Et il l’engagea à s’aller vêtir en homme avec un pourpoint et une casaque, — afin qu’ils ne fussent pas reconnus.

Ils allèrent droit à Compiègne, où le cheval d’Angélique de Longueval fut vendu quarante écus. Puis, ils prirent la poste, et arrivèrent le soir à Charenton.

La rivière était débordée, de sorte qu’il fallut attendre jusqu’au jour. — Là, Angélique, dans son costume d’homme, put faire illusion à l’hôtesse, qui dit comme le postillon lui tirait les bottes :

Messieurs, que vous plaît-il de souper ?

— Tout ce que vous aurez de bon, madame, fut la réponse.

Cependant Angélique se mit au lit, si lasse qu’il lui fut impossible de manger. Elle craignait surtout le comte de Longueval, son père, qui alors se trouvait à Paris.

Le jour venu, ils se mirent dans le bateau jusqu’à Essonne, où la demoiselle se trouva tellement lasse, qu’elle dit à La Corbinière :

« — Allez-vous toujours devant m’attendre à Lyon, avec la vaisselle. »

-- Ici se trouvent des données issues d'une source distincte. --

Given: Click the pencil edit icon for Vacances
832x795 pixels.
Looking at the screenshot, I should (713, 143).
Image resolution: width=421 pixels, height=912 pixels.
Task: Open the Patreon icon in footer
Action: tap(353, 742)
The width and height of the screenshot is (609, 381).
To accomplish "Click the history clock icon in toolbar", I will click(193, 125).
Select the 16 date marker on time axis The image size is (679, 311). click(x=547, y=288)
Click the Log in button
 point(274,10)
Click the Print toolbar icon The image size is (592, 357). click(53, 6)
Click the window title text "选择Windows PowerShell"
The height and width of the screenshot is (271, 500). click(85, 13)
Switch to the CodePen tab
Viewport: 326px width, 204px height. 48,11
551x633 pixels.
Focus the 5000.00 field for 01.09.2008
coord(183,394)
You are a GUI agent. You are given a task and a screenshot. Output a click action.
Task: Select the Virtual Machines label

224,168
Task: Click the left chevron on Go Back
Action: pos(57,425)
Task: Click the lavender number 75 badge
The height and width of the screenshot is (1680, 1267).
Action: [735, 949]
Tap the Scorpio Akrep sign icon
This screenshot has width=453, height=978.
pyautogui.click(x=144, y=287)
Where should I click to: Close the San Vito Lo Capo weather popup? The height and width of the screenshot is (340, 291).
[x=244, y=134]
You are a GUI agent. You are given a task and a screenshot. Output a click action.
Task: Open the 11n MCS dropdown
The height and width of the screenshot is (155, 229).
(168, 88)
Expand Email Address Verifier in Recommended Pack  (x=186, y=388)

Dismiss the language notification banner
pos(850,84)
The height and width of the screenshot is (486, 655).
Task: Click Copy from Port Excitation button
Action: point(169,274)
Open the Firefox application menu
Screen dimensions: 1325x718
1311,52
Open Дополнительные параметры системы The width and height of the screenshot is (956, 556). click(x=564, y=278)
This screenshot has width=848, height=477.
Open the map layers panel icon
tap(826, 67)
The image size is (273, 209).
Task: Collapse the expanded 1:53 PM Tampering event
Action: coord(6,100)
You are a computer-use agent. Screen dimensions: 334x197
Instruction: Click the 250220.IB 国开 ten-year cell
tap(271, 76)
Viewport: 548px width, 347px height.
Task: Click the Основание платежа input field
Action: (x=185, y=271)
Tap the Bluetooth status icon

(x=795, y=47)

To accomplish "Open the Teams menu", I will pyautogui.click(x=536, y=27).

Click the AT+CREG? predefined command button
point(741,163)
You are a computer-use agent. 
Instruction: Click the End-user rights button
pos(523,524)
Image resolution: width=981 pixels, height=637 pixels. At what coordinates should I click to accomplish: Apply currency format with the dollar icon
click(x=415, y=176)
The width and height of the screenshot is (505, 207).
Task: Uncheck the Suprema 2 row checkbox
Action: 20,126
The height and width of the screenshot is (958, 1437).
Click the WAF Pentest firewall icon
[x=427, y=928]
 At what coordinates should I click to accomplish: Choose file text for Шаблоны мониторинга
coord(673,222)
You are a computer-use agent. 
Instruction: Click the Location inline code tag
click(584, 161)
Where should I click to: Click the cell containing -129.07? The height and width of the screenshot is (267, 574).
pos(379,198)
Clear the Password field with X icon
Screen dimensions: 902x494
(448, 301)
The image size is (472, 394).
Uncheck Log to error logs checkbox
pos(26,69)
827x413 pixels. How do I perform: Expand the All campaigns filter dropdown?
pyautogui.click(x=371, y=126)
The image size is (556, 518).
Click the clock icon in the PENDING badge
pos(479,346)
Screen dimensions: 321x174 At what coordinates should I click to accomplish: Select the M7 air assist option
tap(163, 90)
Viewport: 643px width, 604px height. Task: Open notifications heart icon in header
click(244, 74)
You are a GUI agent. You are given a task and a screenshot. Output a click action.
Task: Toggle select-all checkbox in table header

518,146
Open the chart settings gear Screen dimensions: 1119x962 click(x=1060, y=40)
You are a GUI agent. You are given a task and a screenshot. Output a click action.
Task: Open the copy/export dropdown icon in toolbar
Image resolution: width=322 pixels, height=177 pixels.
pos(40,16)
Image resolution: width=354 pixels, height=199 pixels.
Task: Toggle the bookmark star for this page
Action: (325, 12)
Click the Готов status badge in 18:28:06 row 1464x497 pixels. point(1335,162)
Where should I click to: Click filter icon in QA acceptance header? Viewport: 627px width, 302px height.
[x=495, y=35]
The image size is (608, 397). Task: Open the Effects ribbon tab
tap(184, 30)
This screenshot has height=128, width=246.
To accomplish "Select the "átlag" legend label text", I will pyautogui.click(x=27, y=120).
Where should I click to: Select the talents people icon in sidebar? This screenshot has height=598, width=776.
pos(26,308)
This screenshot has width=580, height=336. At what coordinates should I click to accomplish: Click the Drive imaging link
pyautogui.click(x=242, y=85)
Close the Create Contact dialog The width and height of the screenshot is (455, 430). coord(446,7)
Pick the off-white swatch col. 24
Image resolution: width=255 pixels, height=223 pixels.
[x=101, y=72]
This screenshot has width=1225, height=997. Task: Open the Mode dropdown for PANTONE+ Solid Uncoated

Ils restèrent trois jours à Essonne, d’abord pour attendre le coche, puis pour guérir les écorchures que la demoiselle s’était faites aux cuisses en courant à franc-étrier.

Passé Moulins, un homme qui était dans le coche et qui se disait gentilhomme, commença à dire ces paroles :

— N’y a-t-il pas une demoiselle vêtue en homme ?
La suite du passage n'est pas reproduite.